La riunione alle ore 17,00, presso la sala riunioni del primo piano di via della Stamperia, a Roma.
Molti gli argomenti all’ordine del giorno, tra cui: parere sullo schema di regolamento recante norme generali per la ridefinizione dell’assetto organizzativo-didattico dei Centri di istruzione per gli adulti; parere sullo schema di decreto interministeriale del Sottosegretario per le politiche della famiglia di concerto con il Ministero del lavoro, della salute e delle politiche sociali ed il Ministero per le Pari Opportunità, in materia di conciliazione dei tempi di vita e di lavoro; parere sullo schema di decreto del Presidente del Consiglio dei Ministri concernente il regolamento recante regole tecniche per la formazione, la documentazione e lo scambio di ortofoto digitali; parere sullo schema di decreto del Presidente della Repubblica recante il riordino degli enti vigilati dal Ministero del lavoro e delle politiche sociali;
parere sulla proposta di riparto tra le Regioni e le Province autonome di Trento e di Bolzano delle risorse finanziarie per la realizzazione del 6° censimento dell’agricoltura; parere sul programma statistico nazionale per il triennio 2011-2013; parere sul disegno di legge di conversione del decreto-legge 25 marzo 2010, n.40, recante “disposizioni urgenti tributarie e finanziarie in materia di contrasto alle frodi fiscali internazionali e nazionali operate, fra l’altro, nella forma dei cosiddetti “caroselli” e “cartiere”, di potenziamento e razionalizzazione della riscossione tributarias anche in adeguamento alla normativa comunitaria, di destinazione dei gettiti recuperati al finanziamento di un fondo per incentivi a sostegno della domanda in particolari settori; presa d’atto della percentuale di risorse da riservare, per l’anno 2010, al Ministero dell’Interno in base all’art.8, comma 2, lett.
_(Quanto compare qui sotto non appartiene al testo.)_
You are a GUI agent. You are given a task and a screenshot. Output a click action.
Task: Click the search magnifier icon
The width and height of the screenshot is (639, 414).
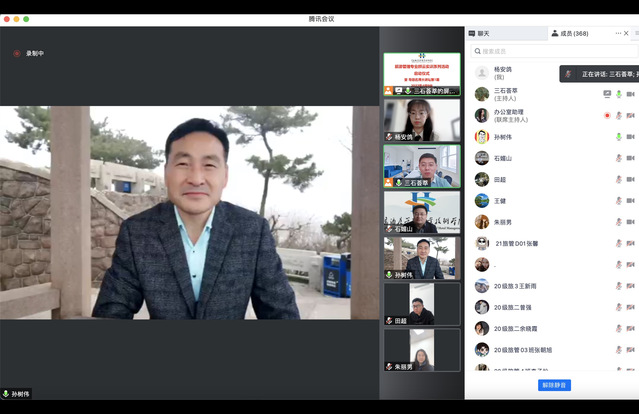click(478, 51)
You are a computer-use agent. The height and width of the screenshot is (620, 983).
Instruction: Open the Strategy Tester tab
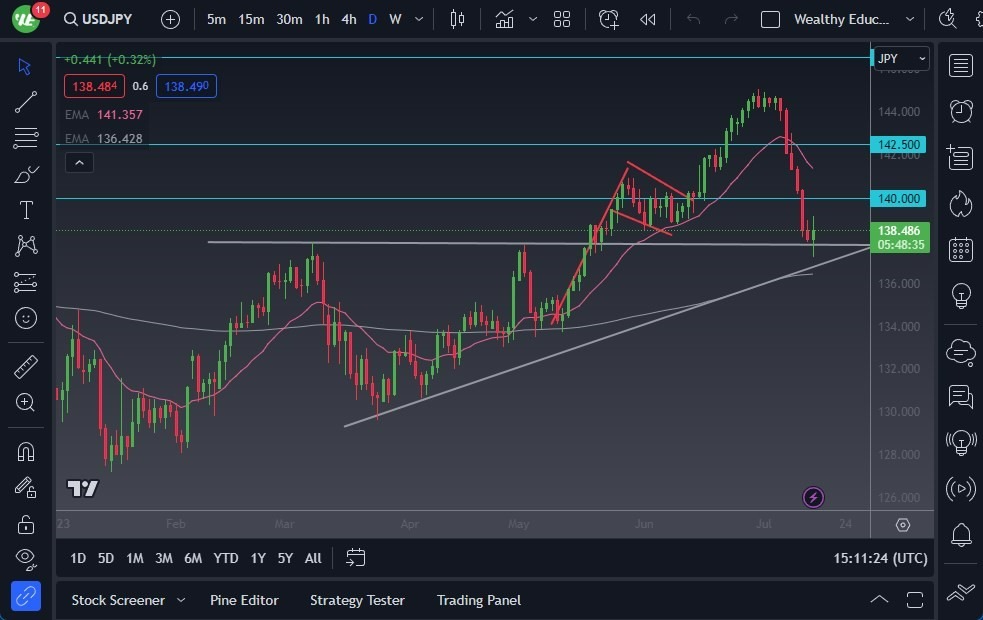(x=357, y=600)
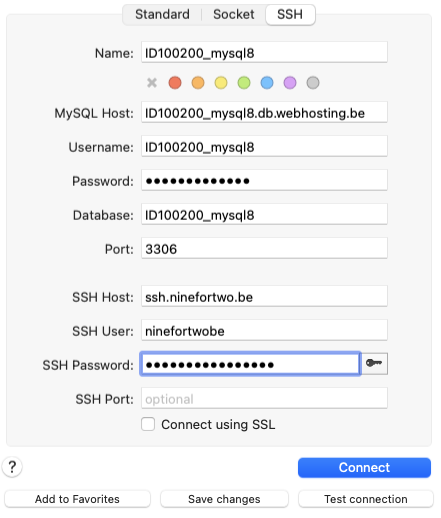The width and height of the screenshot is (441, 518).
Task: Pick the green color tag
Action: (x=244, y=83)
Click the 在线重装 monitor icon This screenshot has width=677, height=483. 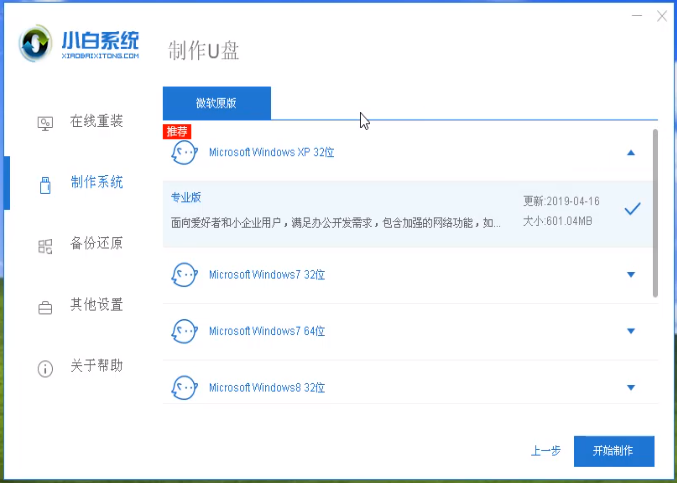45,123
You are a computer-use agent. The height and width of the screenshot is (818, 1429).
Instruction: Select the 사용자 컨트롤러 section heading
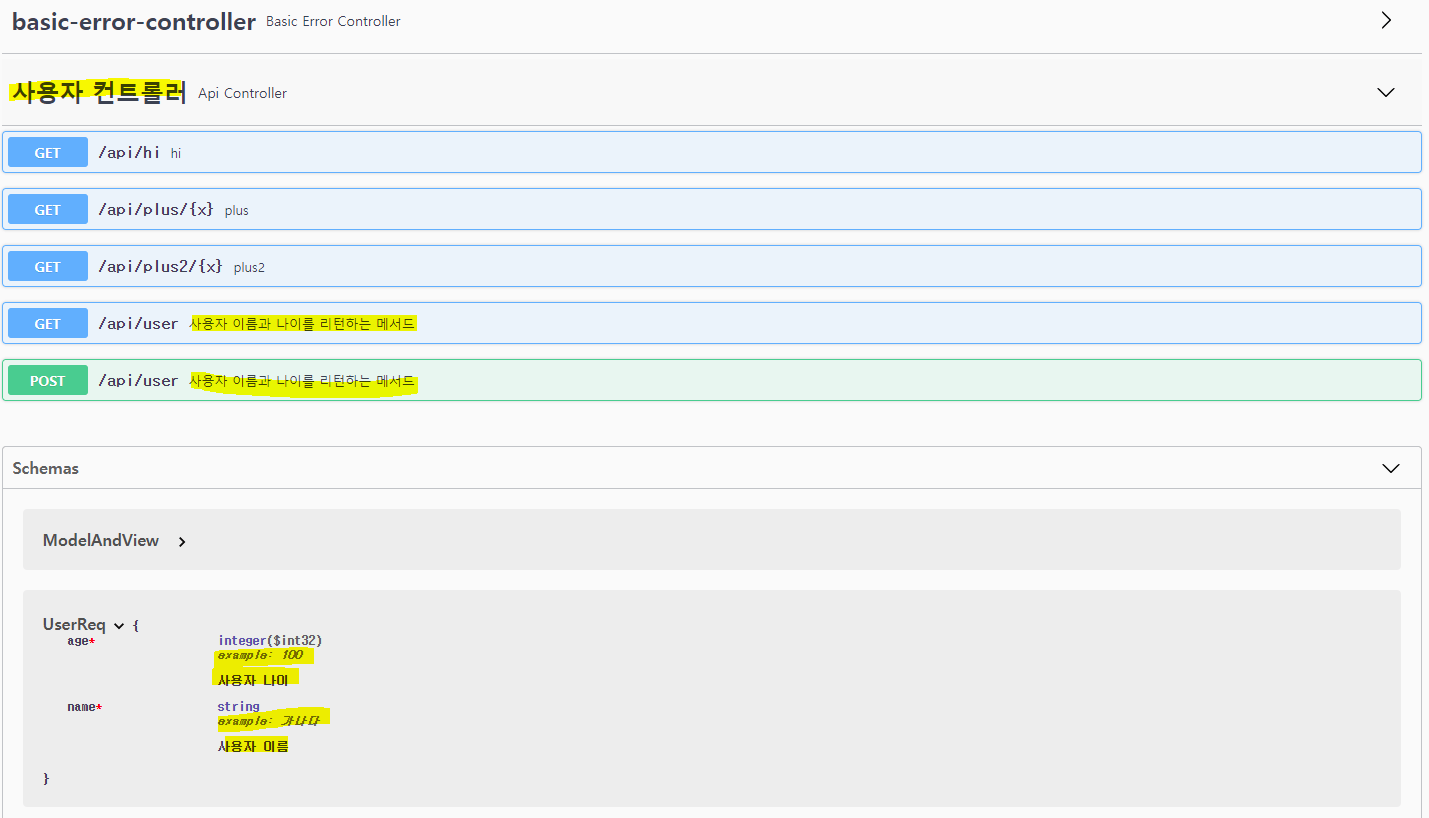tap(97, 90)
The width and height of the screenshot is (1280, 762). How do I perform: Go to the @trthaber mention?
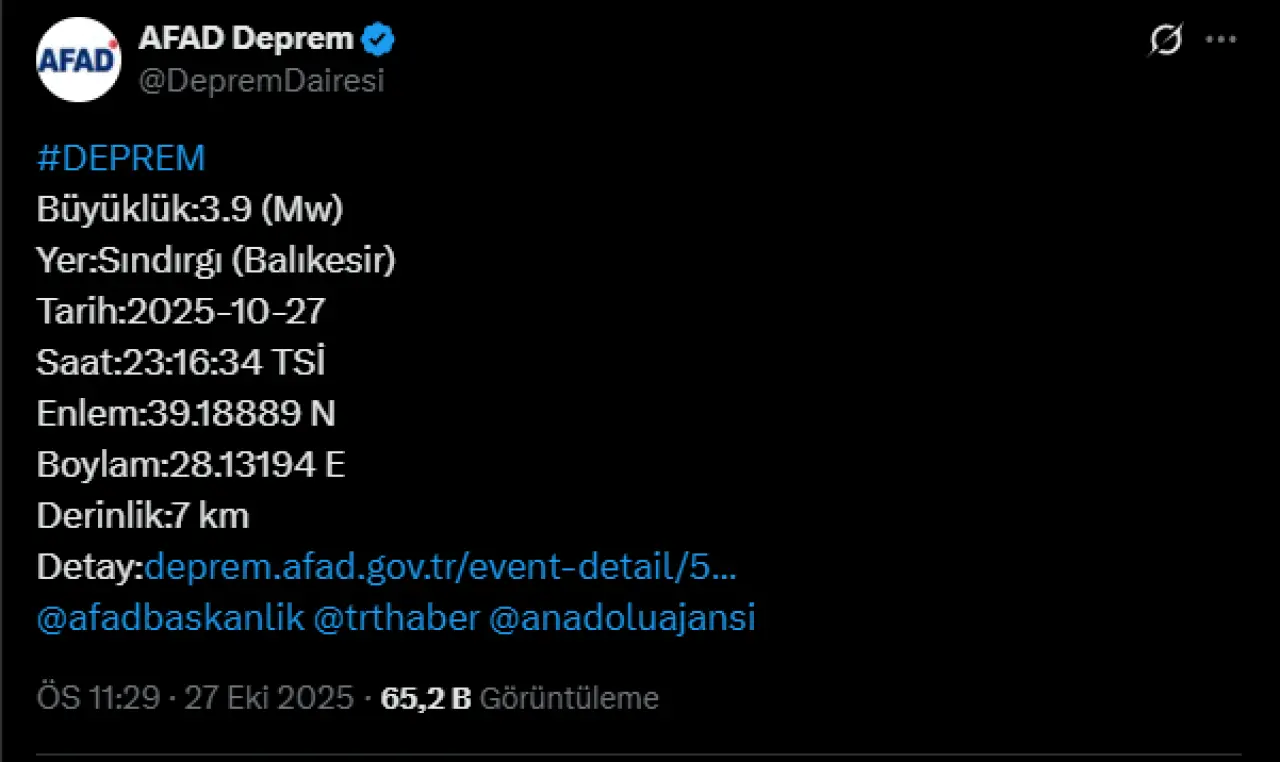(x=397, y=618)
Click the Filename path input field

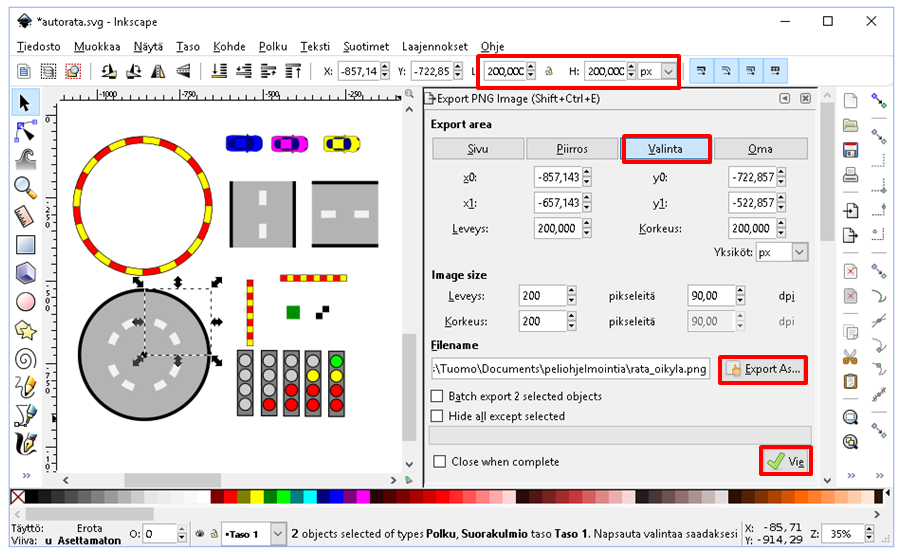pos(570,369)
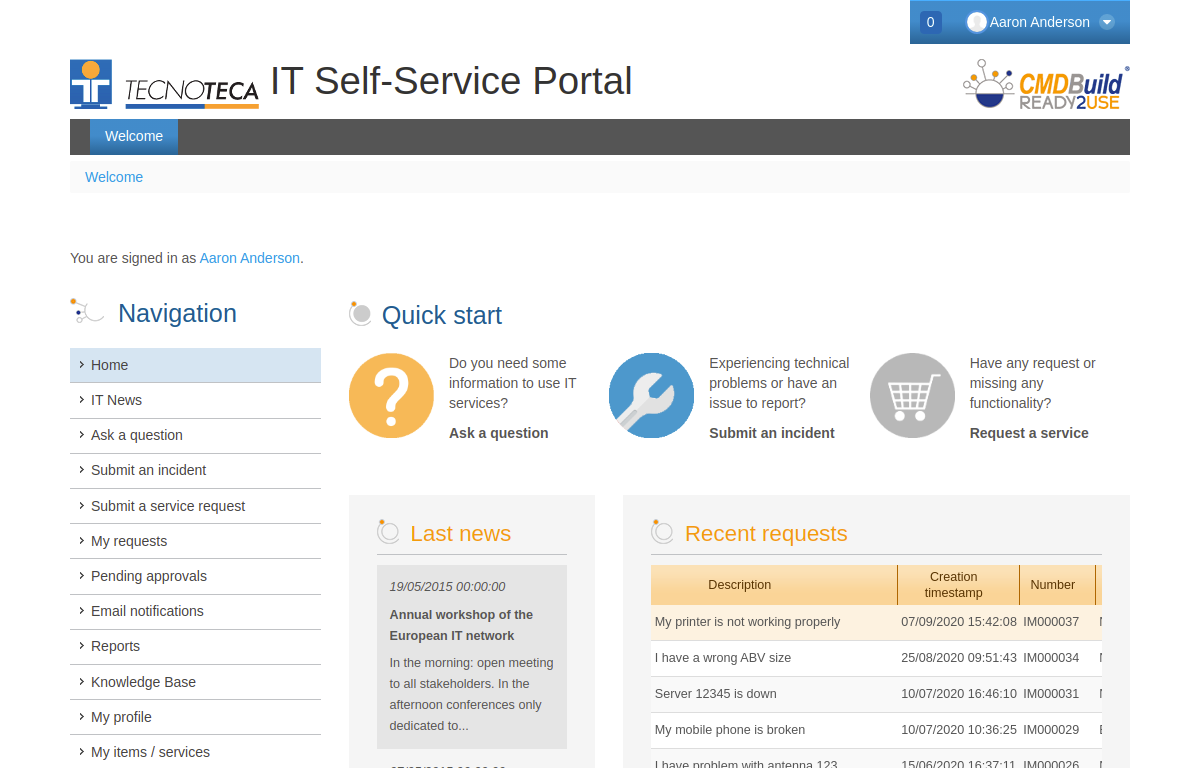Expand the Aaron Anderson user dropdown arrow
This screenshot has height=768, width=1200.
[x=1106, y=22]

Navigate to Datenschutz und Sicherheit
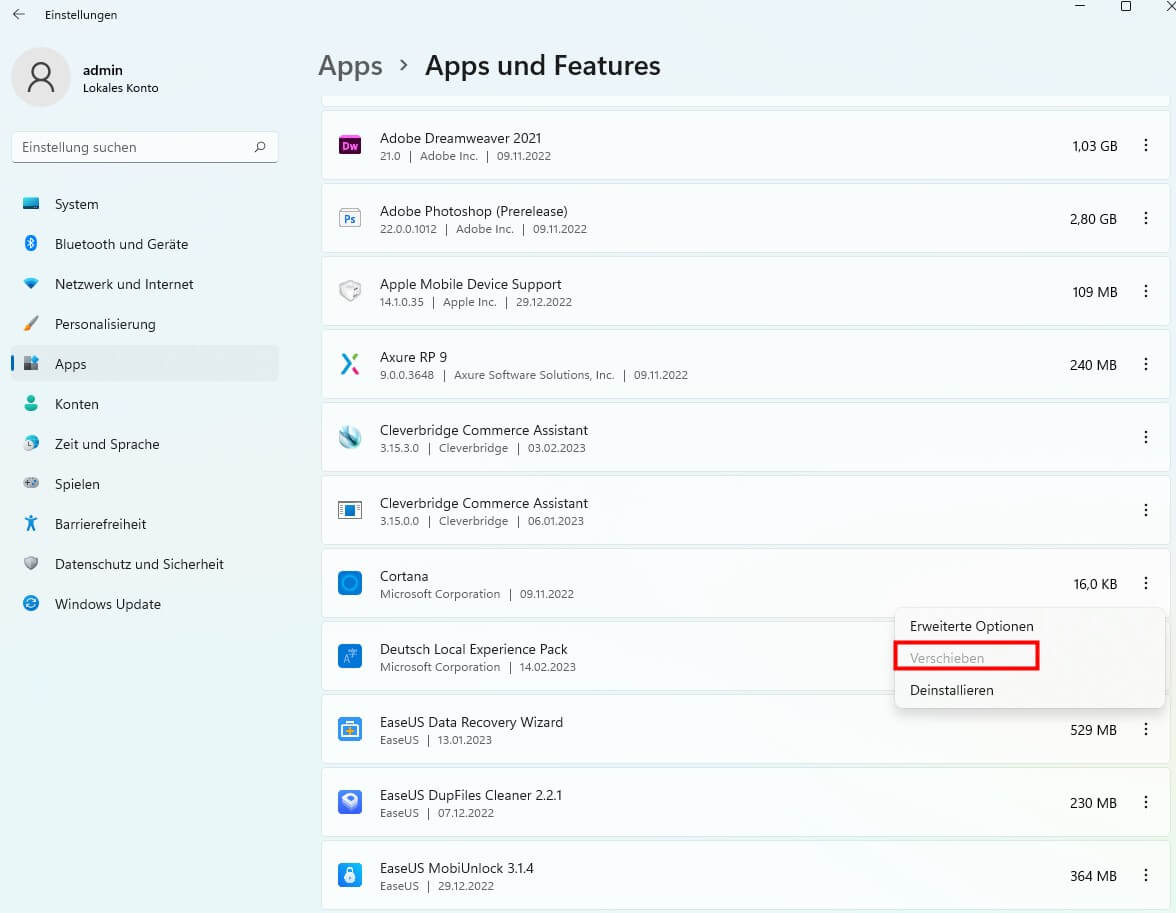tap(139, 564)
B, dell’intesa in ordine ai nuovi criteri per il riparto e la gestione delle risorse statali a sostegno dell’associazionismo comunale; acquisizione delle designazioni dei componenti del comitato di rappresentanti delle autonomie territoriali.
“La Conferenza Unificata – dice il Sindaco Romano - è stata istituita dal d.lgs. 28 agosto 1997, n. 281, che ne ha definito anche la composizione, i compiti e le modalità organizzative ed operative (articoli 8 e 9 del decreto legislativo 28 agosto 1997, n.281). La Conferenza Unificata, sede congiunta della Conferenza Stato-Regioni e della Conferenza Stato-Città ed autonomie locali, opera al fine di: favorire la cooperazione tra l'attività dello Stato e il sistema delle autonomie; esaminare le materie e i compiti di comune interesse.
E' competente in tutti casi in cui Regioni, Province, Comuni e Comunità montane, ovvero la Conferenza Stato-Regioni e la Conferenza Stato-Città ed autonomie locali, sono chiamate ad esprimersi su un medesimo oggetto (art. 9, comma 2, del d. lgs. 281/1997).